Phone: (717) 612-0807 

North Newton Township Building
528 Oakville Road
Shippensburg, PA 17257
By appointment only
Phone: (717) 612-0807
Toll free: 1-877-480-9525

Capitol Office
427 Irvis Office Building
PO Box 202193
Harrisburg PA 17120-2193
Phone (717) 783-8875
Fax (717) 787-7588
Making Our Schools Safer
By State Rep. Will Tallman
193rd Legislative District  

In the wake of the Florida school shootings and rash of bomb threats at southcentral Pennsylvania schools, the House Education Committee recently held a public hearing on school safety. Further ensuring the safety of our school students is a worthwhile endeavor the General Assembly needs to undertake. Article III, Subsection B, Section 14 of the Pennsylvania Constitution states, “The General Assembly shall provide for the maintenance and support of a thorough and efficient system of public education to serve the needs of the Commonwealth.” Providing a safe setting so that task may be accomplished is not mentioned specifically but is a given.
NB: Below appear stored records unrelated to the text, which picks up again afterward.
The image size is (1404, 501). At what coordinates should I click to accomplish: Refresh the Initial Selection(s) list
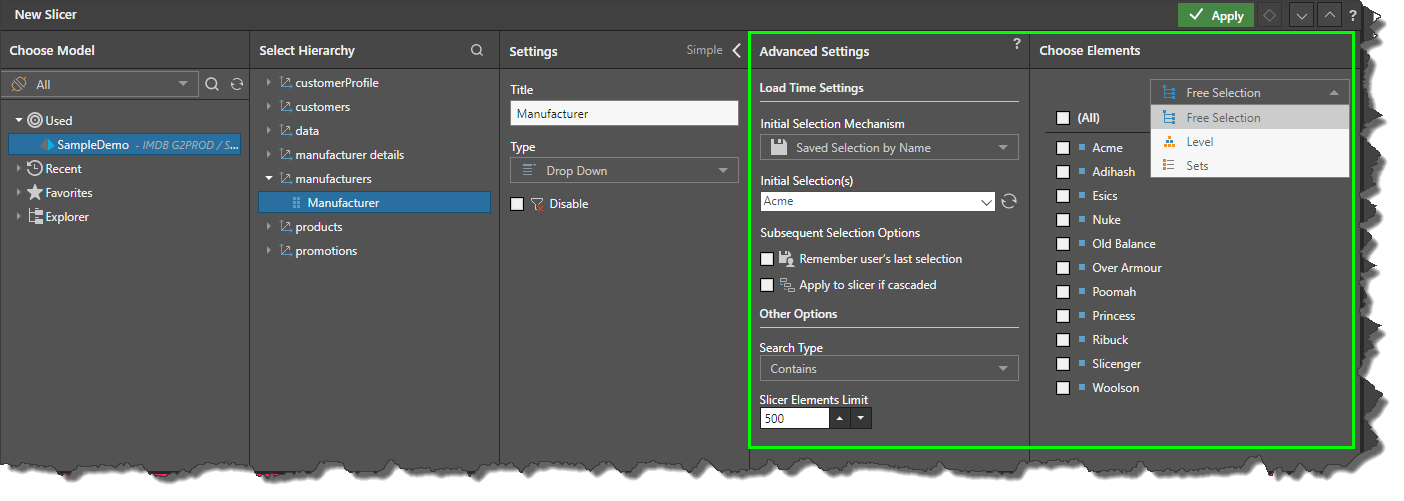pos(1009,201)
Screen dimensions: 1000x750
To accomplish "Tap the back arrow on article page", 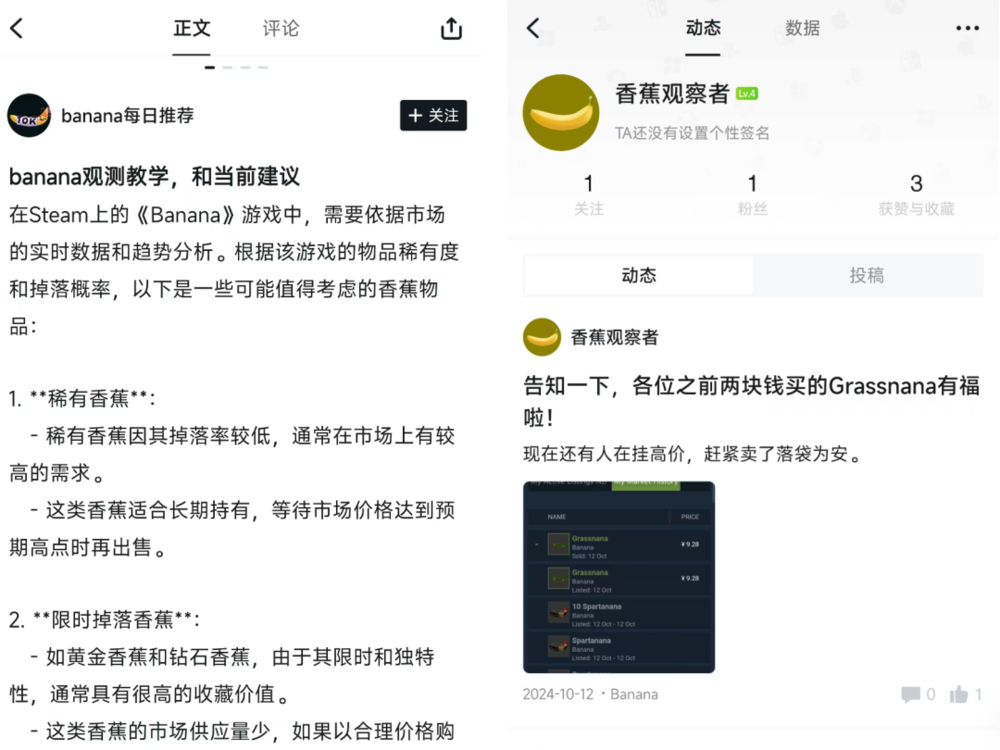I will click(x=17, y=28).
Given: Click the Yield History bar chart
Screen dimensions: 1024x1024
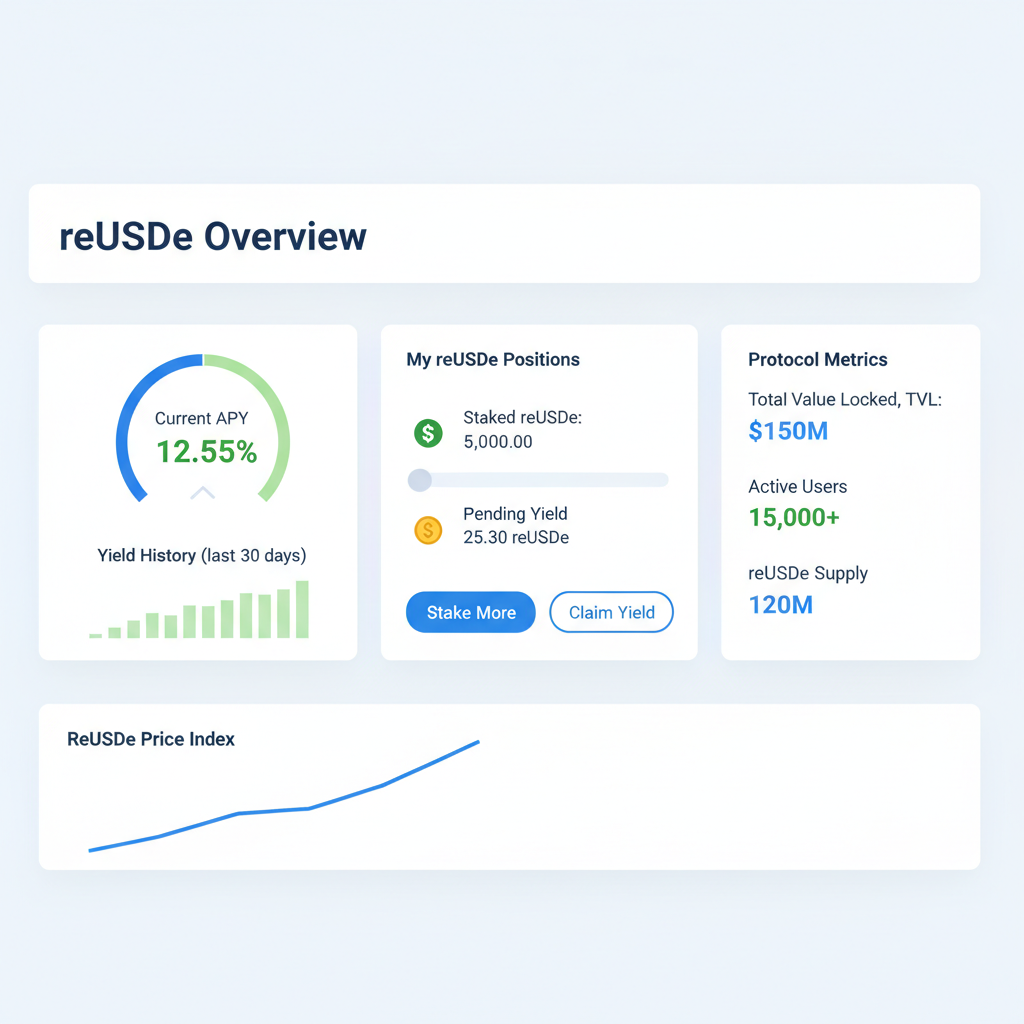Looking at the screenshot, I should 200,610.
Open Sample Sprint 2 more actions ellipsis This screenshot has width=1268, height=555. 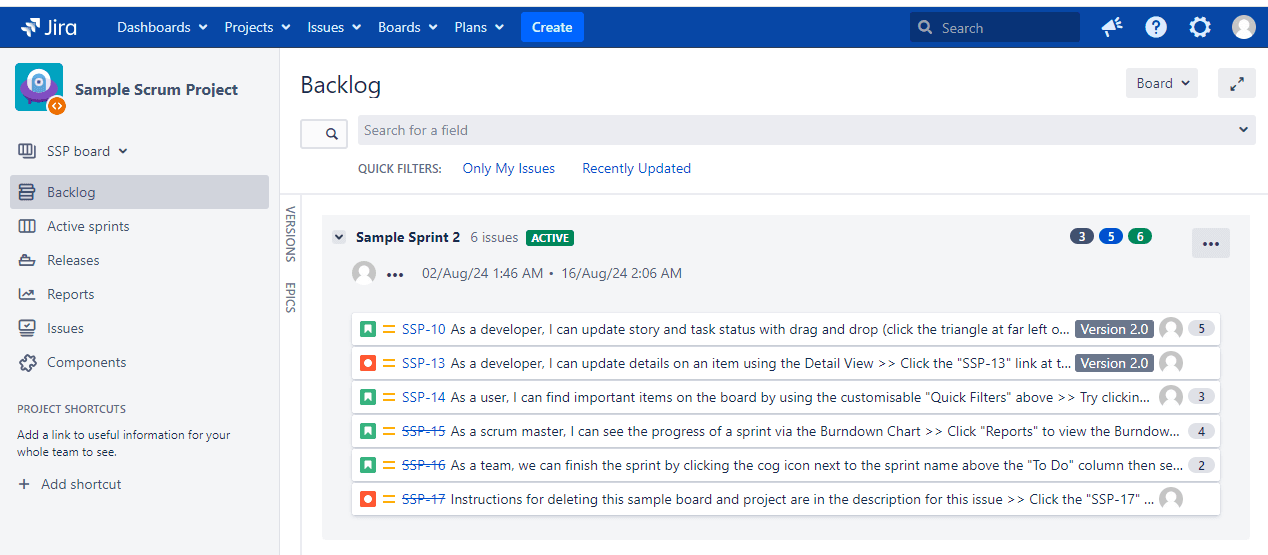tap(1210, 243)
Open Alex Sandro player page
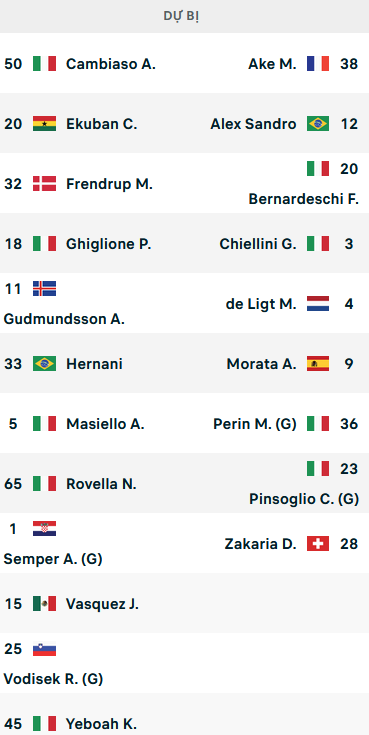 coord(253,124)
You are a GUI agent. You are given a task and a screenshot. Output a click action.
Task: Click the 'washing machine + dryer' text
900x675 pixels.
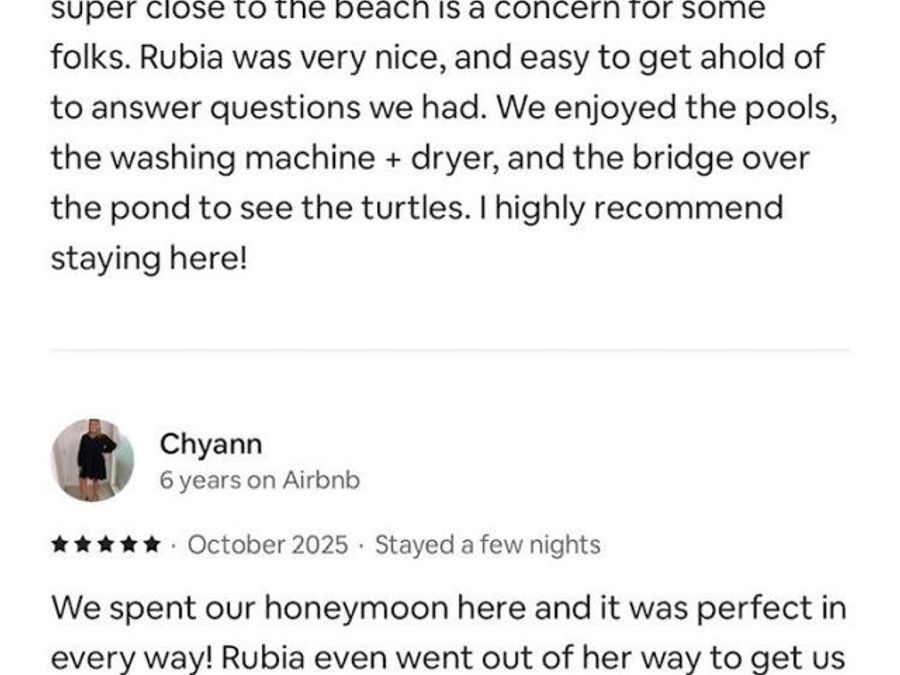click(304, 158)
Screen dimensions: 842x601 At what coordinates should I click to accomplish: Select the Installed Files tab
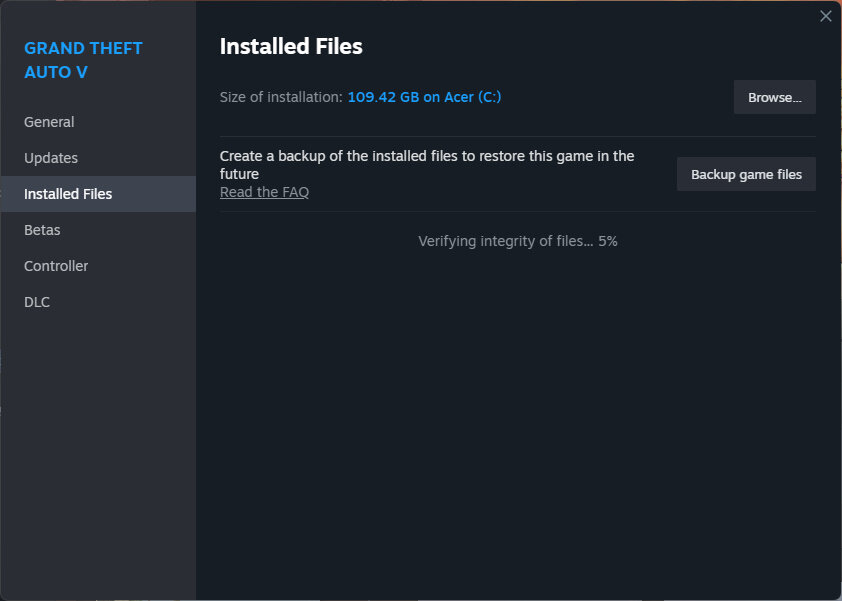pos(68,194)
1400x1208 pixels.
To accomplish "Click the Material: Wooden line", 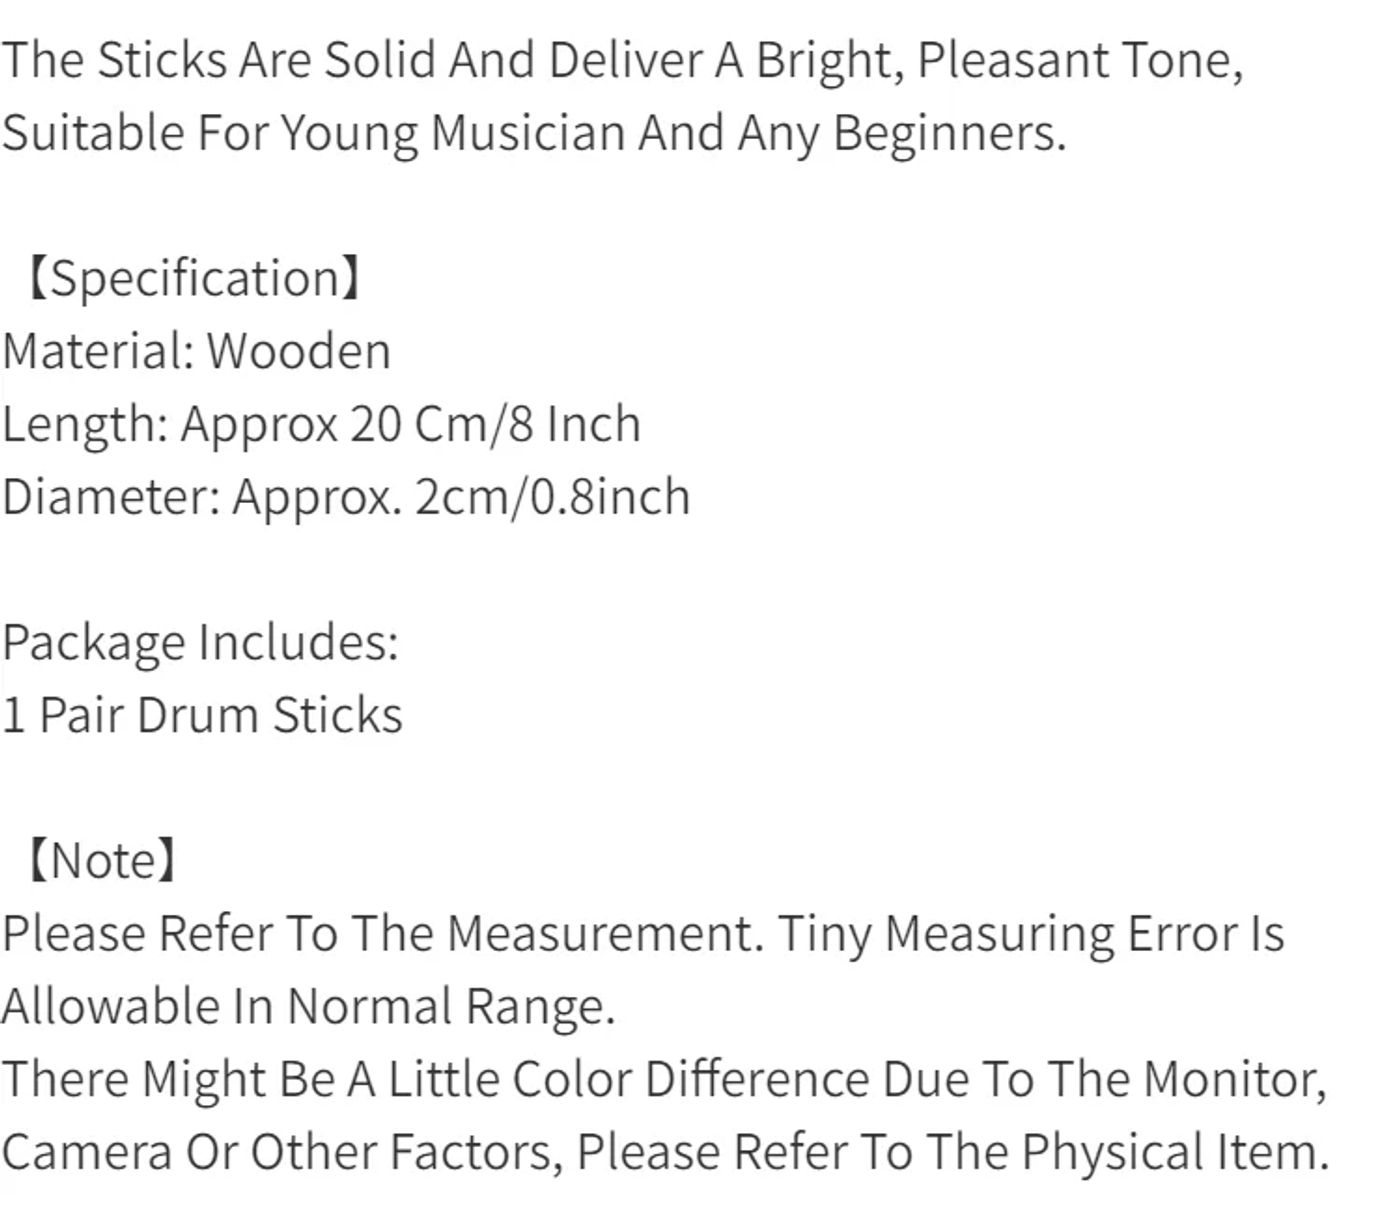I will pyautogui.click(x=196, y=351).
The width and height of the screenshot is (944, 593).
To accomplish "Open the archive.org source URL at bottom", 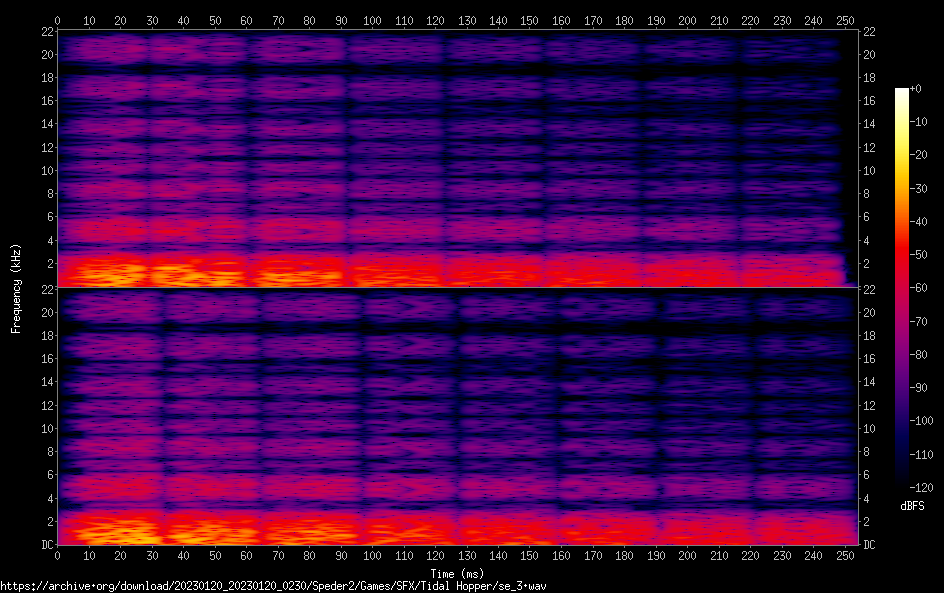I will click(x=273, y=586).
Completing that task, however, is not without its challenges. The greatest hurdle may be securing funding. Before anyone declares money should be no object, consider there are 500 public school districts and more than 6,000 school buildings. Consolidating districts probably does little to solve the problem because of the sheer volume of students and teachers that would still exist.

At a recent meeting of the House Education Committee (of which I am a member), Central York School District’s business manager told the panel he examined the system of entrance and exit protocols that are in place at nearby William Penn High School. Similarly employing metal detectors at all entrances of his high school would cost between $30,000 - $40,000 per machine and $150,000 - $200,000 annually for qualified personnel to operate the machines.

Finding a one-size-fits-all solution would be difficult. You’ve certainly heard of the benefits of buying in bulk. Along those lines, “buying in bulk” a series of security improvements that could fit as many school buildings as possible could conceivably reduce costs and be more manageable.

As difficult as that may seem, one partial solution might be found in House Bill 1315, authored by state Rep. Keith Gillespie from York County. This legislation would divide Pennsylvania into six geographic regions. Specific school building designs would be created for each region based on energy needs for heating and cooling, building size, average school district population in the region, layout of the building (one story versus multiple stories) and structural requirements due to climatic or geographic difficulties. In other words, making school buildings as uniform as possible going forward would seemingly make that “one-size-fits-all” goal a bit more achievable.

Another on-campus issue that was discussed involved allowing teachers to carry guns. According to the National Conference of State Legislatures, 17 states permit teachers to be armed. It is, however, generally voluntary and left up to individual schools and their administrators.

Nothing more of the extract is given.